Reducirlo a “santista” es, en el fondo, un síntoma de nuestros peores vicios políticos: la necesidad de dividir el país en bandos cerrados, de obligar a todos a matricularse de por vida en un culto, de negar la posibilidad de la independencia intelectual. Si estuviste alguna vez aquí, debes quedarte para siempre allí; si fuiste parte de un gobierno, eres responsable de cada una de sus decisiones, incluso de aquellas que no compartiste y ante las que marcaste distancia. Es la lógica del linchamiento moral, no la de la crítica honesta.
Lo que incomoda de Pinzón no es su pasado: es su solvencia presente. En un momento en que Colombia sufre las consecuencias de la improvisación, del experimento ideológico y del desprecio por las formas institucionales, pone nerviosos a muchos el que exista un candidato que puede exhibir algo tan poco frecuente como una combinación de mérito, formación y experiencia comprobada.
Ha gestionado seguridad, ha negociado en escenarios internacionales, ha trabajado con empresarios, ha entendido las cuentas del Estado y las del mercado. Ha visto cómo se toman decisiones reales, no en seminarios, sino frente a amenazas concretas. Y todo eso lo ha hecho defendiendo una misma columna vertebral: orden institucional, defensa de la democracia, respeto a la ley, economía que genere oportunidades y no solo discursos.
Quienes lo atacan con la etiqueta de “santista” no discuten eso. No se atreven a debatir en serio si, comparado con otros nombres que hoy circulan, no es Pinzón quien está mejor preparado para asumir la Presidencia. Es más fácil agitar un fantasma que enfrentar los hechos.

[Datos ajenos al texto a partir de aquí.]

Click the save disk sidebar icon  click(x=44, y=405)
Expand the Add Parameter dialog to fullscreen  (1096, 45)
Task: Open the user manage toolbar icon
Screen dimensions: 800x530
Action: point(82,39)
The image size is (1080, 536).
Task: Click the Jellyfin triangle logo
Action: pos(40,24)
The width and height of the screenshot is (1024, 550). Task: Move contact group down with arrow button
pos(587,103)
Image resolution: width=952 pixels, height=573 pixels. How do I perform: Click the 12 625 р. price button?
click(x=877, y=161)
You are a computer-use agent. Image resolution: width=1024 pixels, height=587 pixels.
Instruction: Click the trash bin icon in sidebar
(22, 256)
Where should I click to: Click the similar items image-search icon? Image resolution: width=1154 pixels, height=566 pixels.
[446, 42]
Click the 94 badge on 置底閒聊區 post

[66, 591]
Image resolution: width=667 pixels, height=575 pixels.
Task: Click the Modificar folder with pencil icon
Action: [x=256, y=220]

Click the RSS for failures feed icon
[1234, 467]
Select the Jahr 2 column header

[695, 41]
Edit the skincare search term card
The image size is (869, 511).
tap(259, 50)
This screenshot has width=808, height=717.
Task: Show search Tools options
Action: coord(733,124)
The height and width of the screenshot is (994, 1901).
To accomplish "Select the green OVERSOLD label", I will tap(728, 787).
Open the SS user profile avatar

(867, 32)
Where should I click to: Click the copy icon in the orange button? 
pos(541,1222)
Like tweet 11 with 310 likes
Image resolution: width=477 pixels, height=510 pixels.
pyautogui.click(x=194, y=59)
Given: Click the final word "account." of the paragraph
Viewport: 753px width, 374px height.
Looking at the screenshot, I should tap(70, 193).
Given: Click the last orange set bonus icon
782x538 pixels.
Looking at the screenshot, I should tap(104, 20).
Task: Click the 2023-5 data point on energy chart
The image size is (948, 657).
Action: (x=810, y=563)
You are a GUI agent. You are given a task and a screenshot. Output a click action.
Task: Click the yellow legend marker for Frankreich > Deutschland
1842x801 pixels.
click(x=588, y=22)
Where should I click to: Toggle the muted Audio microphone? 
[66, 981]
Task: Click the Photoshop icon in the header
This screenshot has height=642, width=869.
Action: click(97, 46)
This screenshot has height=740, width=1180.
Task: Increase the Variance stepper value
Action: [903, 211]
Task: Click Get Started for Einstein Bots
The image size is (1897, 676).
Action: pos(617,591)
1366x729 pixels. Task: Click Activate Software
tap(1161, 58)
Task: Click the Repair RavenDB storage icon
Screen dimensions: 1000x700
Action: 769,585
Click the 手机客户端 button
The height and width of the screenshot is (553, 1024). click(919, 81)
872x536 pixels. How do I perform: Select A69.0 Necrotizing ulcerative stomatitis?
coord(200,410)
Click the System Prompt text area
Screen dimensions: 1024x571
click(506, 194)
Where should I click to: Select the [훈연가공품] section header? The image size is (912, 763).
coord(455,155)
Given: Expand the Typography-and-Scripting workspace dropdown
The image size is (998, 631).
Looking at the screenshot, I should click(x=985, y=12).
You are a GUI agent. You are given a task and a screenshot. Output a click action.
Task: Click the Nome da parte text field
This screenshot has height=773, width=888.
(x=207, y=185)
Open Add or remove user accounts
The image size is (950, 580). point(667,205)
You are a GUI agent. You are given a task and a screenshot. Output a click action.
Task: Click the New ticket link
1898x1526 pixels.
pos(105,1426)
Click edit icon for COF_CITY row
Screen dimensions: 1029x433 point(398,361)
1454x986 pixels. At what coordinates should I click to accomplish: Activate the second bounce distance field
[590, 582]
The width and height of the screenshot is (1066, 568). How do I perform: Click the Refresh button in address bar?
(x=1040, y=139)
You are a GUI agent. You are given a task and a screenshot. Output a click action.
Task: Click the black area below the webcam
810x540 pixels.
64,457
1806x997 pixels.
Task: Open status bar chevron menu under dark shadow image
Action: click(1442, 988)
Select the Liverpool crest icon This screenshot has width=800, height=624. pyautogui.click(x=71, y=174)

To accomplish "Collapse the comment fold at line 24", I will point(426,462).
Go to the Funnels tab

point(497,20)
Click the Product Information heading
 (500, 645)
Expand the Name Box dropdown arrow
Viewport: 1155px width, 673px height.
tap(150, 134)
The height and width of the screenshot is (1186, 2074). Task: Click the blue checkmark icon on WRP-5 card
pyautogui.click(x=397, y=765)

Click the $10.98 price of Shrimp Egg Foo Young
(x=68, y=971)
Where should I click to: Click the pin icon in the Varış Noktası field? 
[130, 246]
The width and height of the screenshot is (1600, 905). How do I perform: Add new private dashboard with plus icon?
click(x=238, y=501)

Pero la política, afortunadamente, no pertenece solo a las redes sociales ni a los círculos más ruidosos. También pertenece a ese ciudadano que mira la realidad con un poco más de calma, que recuerda cómo se irrespetó el plebiscito, cómo se hicieron concesiones inaceptables a la guerrilla, y al mismo tiempo tiene la suficiente madurez para distinguir entre quienes se beneficiaron de esa deriva y quienes, desde dentro o ya fuera de ese entorno, marcaron su desacuerdo y siguieron defendiendo un modelo de Estado serio.
A esos ciudadanos va dirigida, en el fondo, esta reflexión. A quienes no se conforman con la caricatura. A quienes pueden ver que haber trabajado con Uribe, con Santos y con Duque no es una deshonra, sino una prueba de versatilidad y de servicio al país por encima de trincheras. A quienes entienden que, para gobernar Colombia en la situación en la que está, no basta con tener opiniones fuertes: hace falta saber, haber hecho, haber aprendido.
La campaña que hoy impulsa a Juan Carlos Pinzón no se construye sobre el culto a un hombre infalible, sino sobre una idea sencilla y poderosa: que la Presidencia de la República no puede ser jamás una pasantía ni un experimento. Que el futuro de Colombia exige alguien que haya demostrado, en escenarios distintos y bajo gobiernos diferentes, que tiene la cabeza fría, la mano firme y la convicción democrática para sostener el país cuando vengan días aún más difíciles.
Llamarlo “santista” para descalificarlo es, simplemente, negarse a pensar.
Y Colombia, si quiere salir de este círculo de errores, ya no se puede dar el lujo de seguir pensando tan poco.